Includes Entity, Subsidiary, Division, Operating Unit, and Functional Levels - The entity identifies and assesses risk at the entity, subsidiary, division, operating unit, and functional levels relevant to the achievement of objectives.

Analyzes Internal and External Factors - Risk identification considers both internal and external factors and their impact on the achievement of objectives.

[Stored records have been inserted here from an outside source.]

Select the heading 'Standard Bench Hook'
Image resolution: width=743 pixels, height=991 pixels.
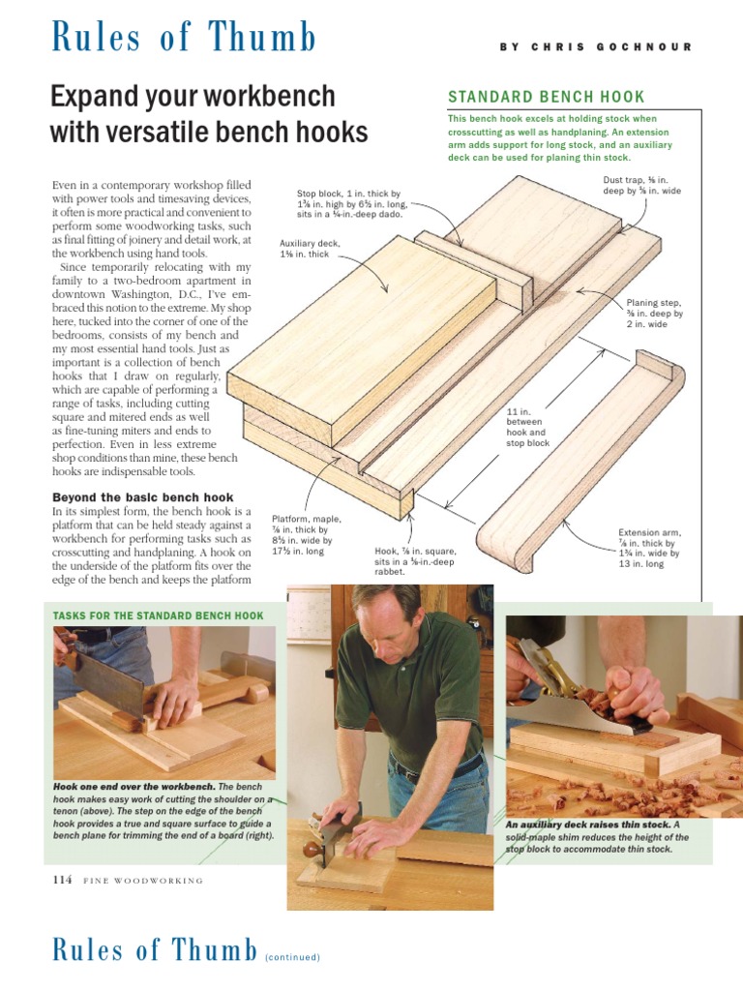pyautogui.click(x=546, y=97)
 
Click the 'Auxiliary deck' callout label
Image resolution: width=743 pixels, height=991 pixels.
pyautogui.click(x=305, y=249)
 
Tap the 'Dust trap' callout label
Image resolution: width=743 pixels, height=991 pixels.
pyautogui.click(x=641, y=186)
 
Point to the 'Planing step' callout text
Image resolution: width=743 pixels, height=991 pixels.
pyautogui.click(x=654, y=313)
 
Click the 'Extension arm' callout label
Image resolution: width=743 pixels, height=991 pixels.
pyautogui.click(x=649, y=548)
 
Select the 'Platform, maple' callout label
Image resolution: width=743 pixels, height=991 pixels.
pyautogui.click(x=306, y=535)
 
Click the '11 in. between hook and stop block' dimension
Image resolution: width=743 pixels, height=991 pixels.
pyautogui.click(x=527, y=427)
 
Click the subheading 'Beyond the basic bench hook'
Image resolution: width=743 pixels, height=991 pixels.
pyautogui.click(x=143, y=496)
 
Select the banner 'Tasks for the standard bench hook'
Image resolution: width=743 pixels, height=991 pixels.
pyautogui.click(x=158, y=616)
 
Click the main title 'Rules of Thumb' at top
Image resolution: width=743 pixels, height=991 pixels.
pyautogui.click(x=183, y=38)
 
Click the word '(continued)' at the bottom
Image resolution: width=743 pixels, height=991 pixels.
pyautogui.click(x=292, y=957)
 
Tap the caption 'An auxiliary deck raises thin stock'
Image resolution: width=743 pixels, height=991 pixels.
pyautogui.click(x=597, y=837)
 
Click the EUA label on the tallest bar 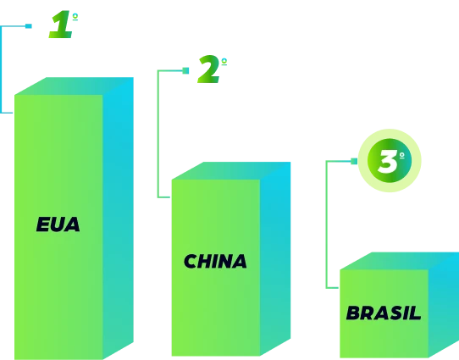[x=58, y=224]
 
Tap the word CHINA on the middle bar [x=215, y=261]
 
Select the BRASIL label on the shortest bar [x=384, y=313]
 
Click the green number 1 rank [x=61, y=25]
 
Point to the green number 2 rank [x=208, y=69]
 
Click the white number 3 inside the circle [x=388, y=161]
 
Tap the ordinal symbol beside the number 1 [x=75, y=17]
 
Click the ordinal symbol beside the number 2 [x=224, y=62]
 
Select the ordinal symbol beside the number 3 [x=402, y=155]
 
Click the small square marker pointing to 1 [x=29, y=26]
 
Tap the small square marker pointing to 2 [x=185, y=70]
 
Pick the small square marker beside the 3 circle [x=354, y=161]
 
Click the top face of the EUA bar [x=74, y=86]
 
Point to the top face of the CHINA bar [x=231, y=170]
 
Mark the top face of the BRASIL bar [x=399, y=261]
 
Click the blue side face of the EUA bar [x=119, y=218]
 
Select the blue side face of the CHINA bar [x=275, y=258]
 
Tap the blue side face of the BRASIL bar [x=444, y=306]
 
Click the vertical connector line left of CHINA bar [x=158, y=134]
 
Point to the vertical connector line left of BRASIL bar [x=326, y=224]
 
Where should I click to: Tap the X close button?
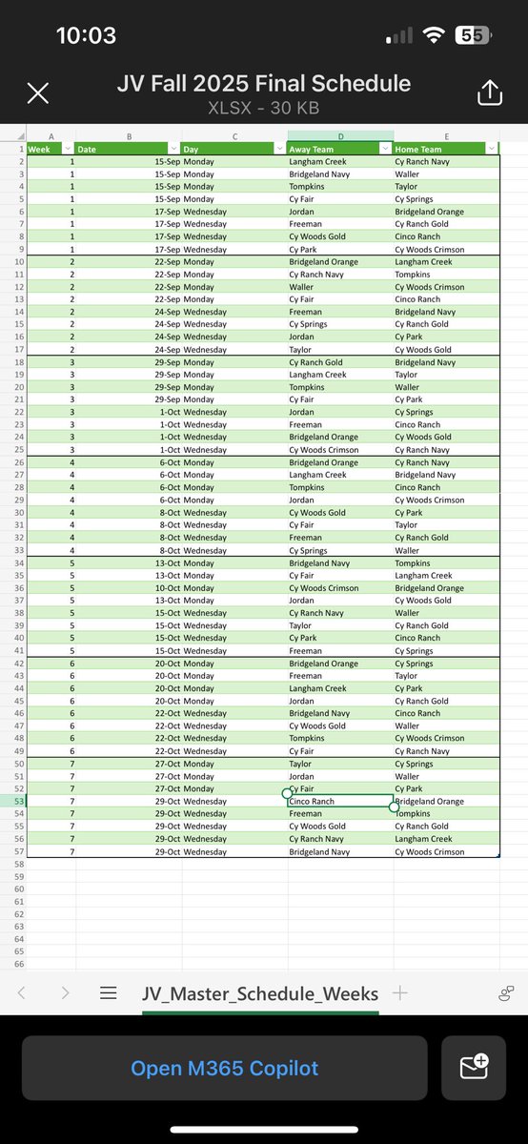pyautogui.click(x=37, y=92)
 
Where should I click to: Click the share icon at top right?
pyautogui.click(x=488, y=92)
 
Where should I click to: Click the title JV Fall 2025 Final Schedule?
pyautogui.click(x=264, y=84)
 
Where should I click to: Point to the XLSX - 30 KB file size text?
pyautogui.click(x=264, y=108)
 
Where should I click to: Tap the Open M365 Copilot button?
pyautogui.click(x=225, y=1068)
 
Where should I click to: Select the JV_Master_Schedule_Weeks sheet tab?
pyautogui.click(x=260, y=993)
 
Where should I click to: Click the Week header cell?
pyautogui.click(x=44, y=149)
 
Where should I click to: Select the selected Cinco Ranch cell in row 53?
pyautogui.click(x=339, y=802)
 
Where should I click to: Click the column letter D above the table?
pyautogui.click(x=340, y=136)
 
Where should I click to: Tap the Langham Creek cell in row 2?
pyautogui.click(x=338, y=162)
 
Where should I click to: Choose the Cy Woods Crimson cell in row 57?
pyautogui.click(x=444, y=851)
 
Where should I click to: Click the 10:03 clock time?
pyautogui.click(x=86, y=36)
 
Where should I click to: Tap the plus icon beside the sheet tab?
pyautogui.click(x=399, y=992)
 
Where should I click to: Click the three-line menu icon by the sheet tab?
pyautogui.click(x=109, y=993)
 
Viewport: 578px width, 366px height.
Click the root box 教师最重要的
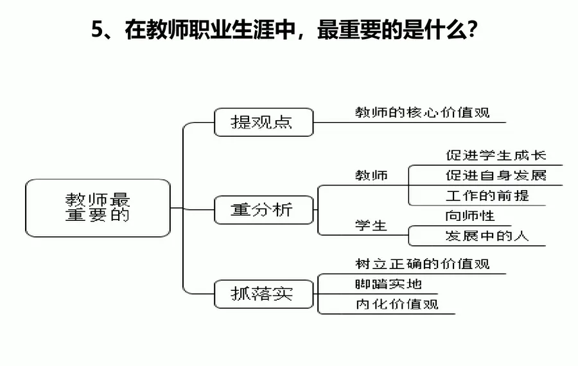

Involves Appropriate Levels of Management - The entity puts into place effective risk assessment mechanisms that involve appropriate levels of management.

Estimates Significance of Risks Identified - Identified risks are analyzed through a process that includes estimating the potential significance of the risk.

Determines How to Respond to Risks - Risk assessment includes considering how the risk should be managed and whether to accept, avoid, reduce, or share the risk.

Additional points of focus specifically related to all engagements using the trust services criteria:

Identifies and Assesses Criticality of Information Assets and Identifies Threats and Vulnerabilities - The entity's risk identification and assessment process includes (1) identifying information assets, including physical devices and systems, virtual devices, software, data and data flows, external information systems, and organizational roles; (2) assessing the criticality of those information assets; (3) identifying the threats to the assets from intentional (including malicious) and unintentional acts and environmental events; and (4) identifying the vulnerabilities of the identified assets.